Today’s featured participant is Voyage des Mots, where the meta-poem for Day Twenty-Eight called forth a lovely ode on a teacher.

Today’s video resource is this short reflection by the poet Lucille Clifton on “Where Ideas Come From.” This video really speaks to me because I have often found myself feeling short of ideas, or that the ideas that I have aren’t “good enough” to become a poem. One of the goals of Na/GloPoWriMo is to help poets push past all these inner voices and editors, and just get words on the page, without worrying too much about whether they’re good, bad, or indifferent. When you stop trying to assign a value to things that haven’t even been written yet, you find ideas everywhere! 

Prompt: The poet William Wordsworth once said that “Poetry is the spontaneous overflow of powerful feelings: it takes its origin from emotion recollected in tranquility.” For Wordsworth, a poem was the calm after the storm – an opportunity to remember and summon up emotion, but at a time and place that allowed the poet to calmly review, direct and control those feelings.
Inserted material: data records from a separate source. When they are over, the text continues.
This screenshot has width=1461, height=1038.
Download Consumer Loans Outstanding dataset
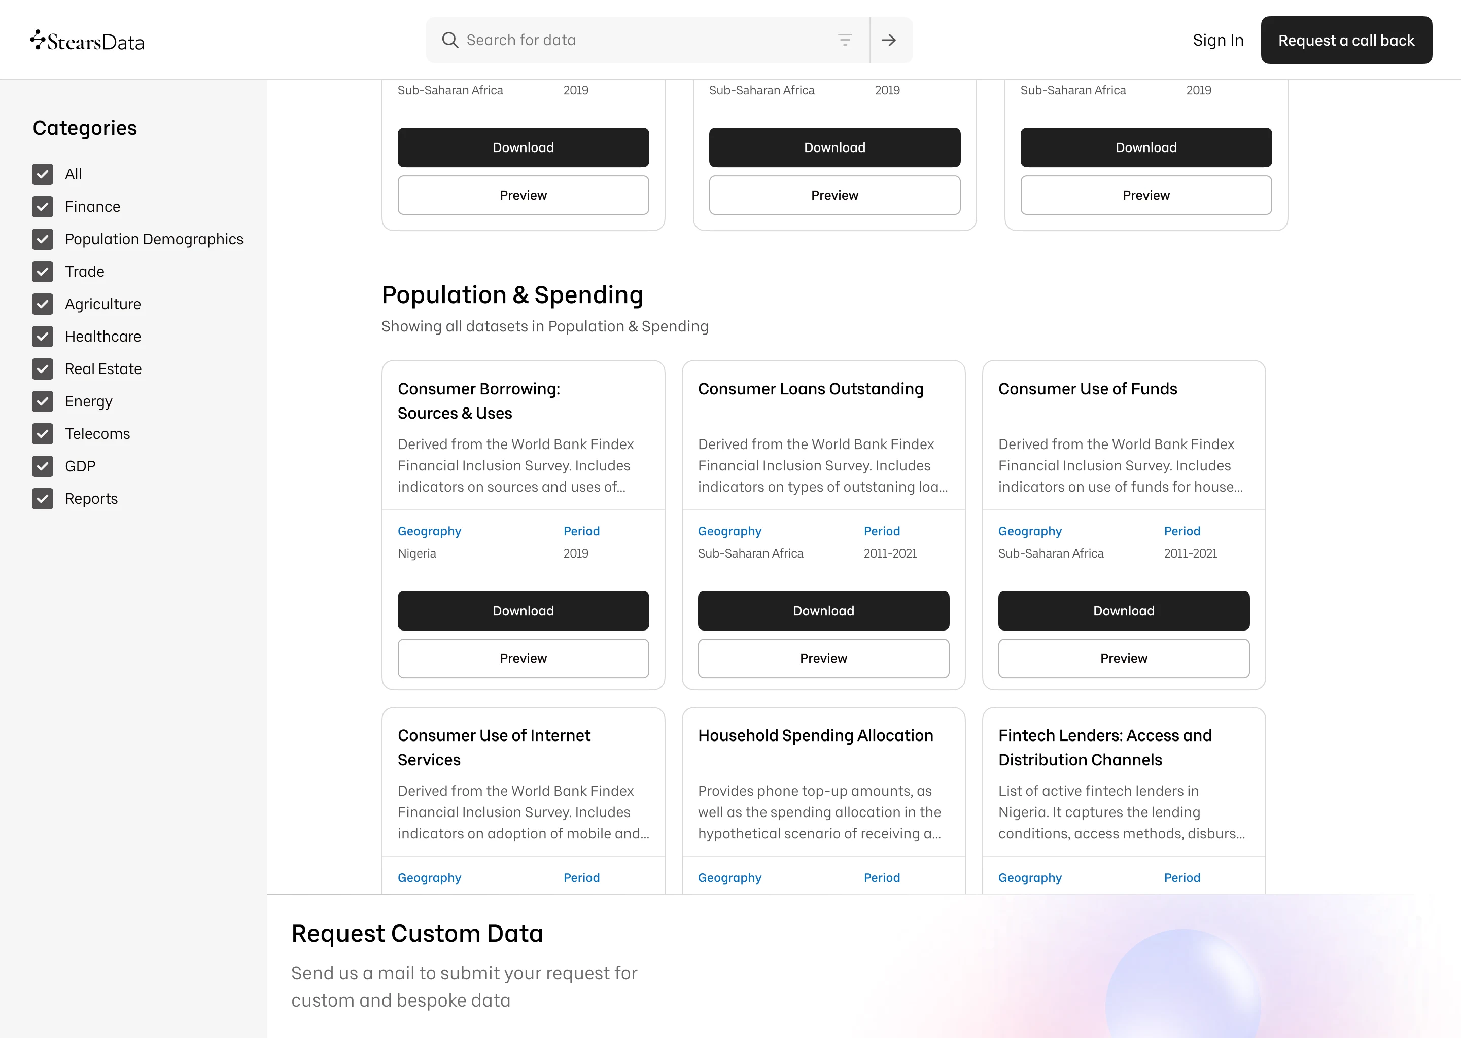823,610
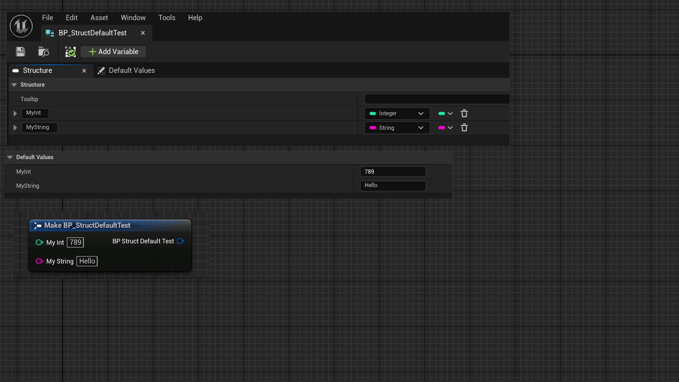
Task: Click the My String input pin
Action: [39, 261]

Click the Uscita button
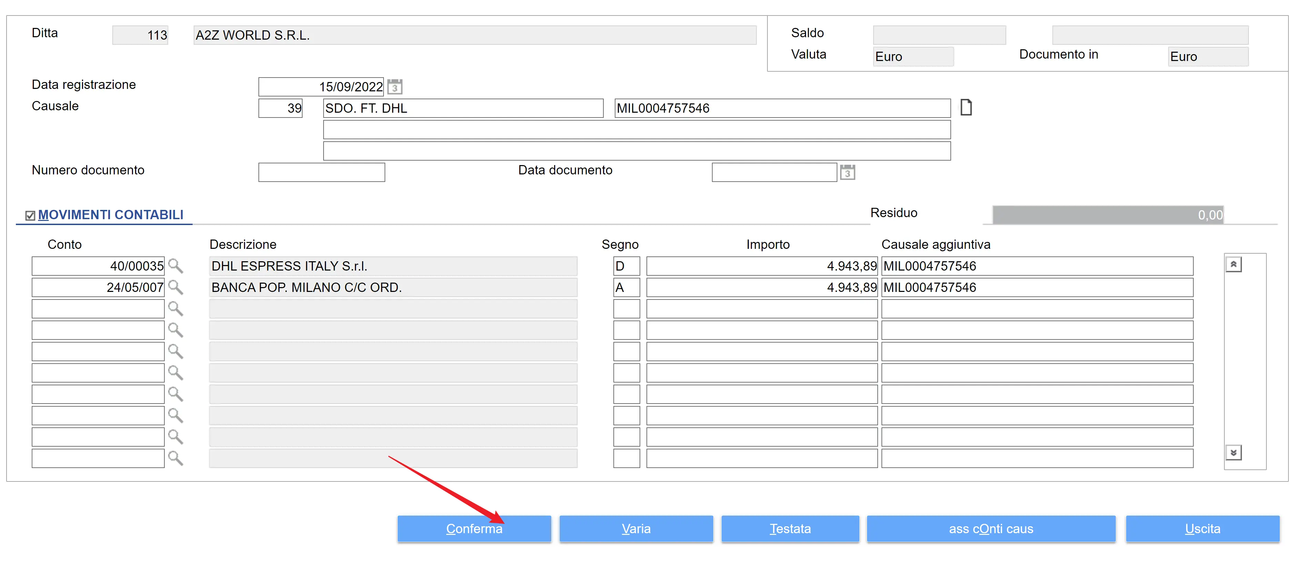1202,529
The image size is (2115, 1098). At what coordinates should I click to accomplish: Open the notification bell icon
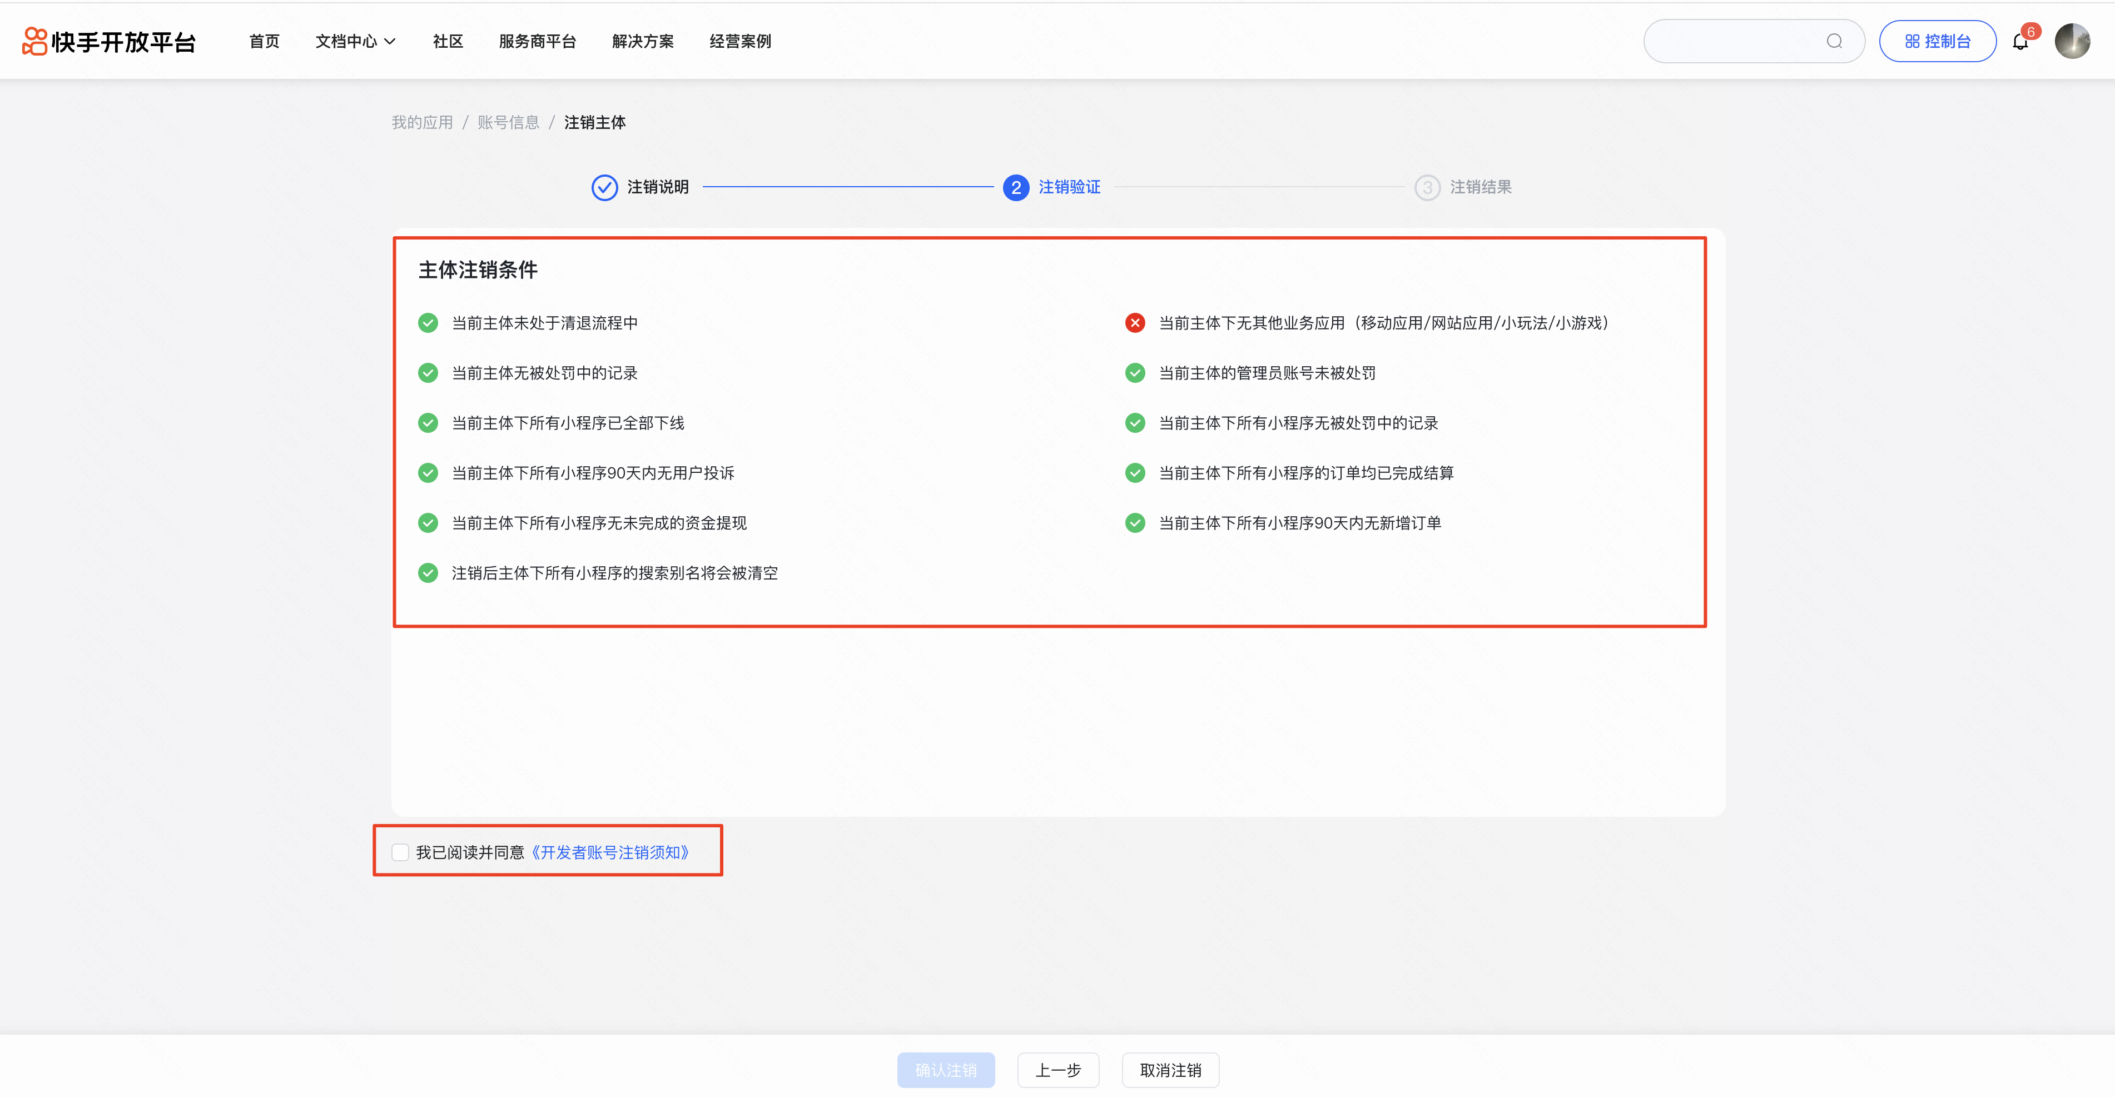tap(2020, 42)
A somewhat similar concept is expressed through the tradition of philosophically-inclined poems explicitly labeled as “meditations,” – like Robert Hass’s “Meditation at Lagunitas,” the charming Frank O’Hara prose poem, “Meditations in an Emergency,” or Charles Baudelaire’s “Meditation.”

Today, I’d like to challenge you to blend these concepts into your own work, by producing a poem that meditates, from a position of tranquility, on an emotion you have felt powerfully. You might try including a dramatic, declarative statement, like Hass’s “All the new thinking is about loss,” or O’Hara’s “It is easy to be beautiful; it is difficult to appear so.” Or, like, Baudelaire, you might try addressing your feeling directly, as if it were a person you could talk to. There are as many approaches to this as there are poets, and poems.

Happy writing!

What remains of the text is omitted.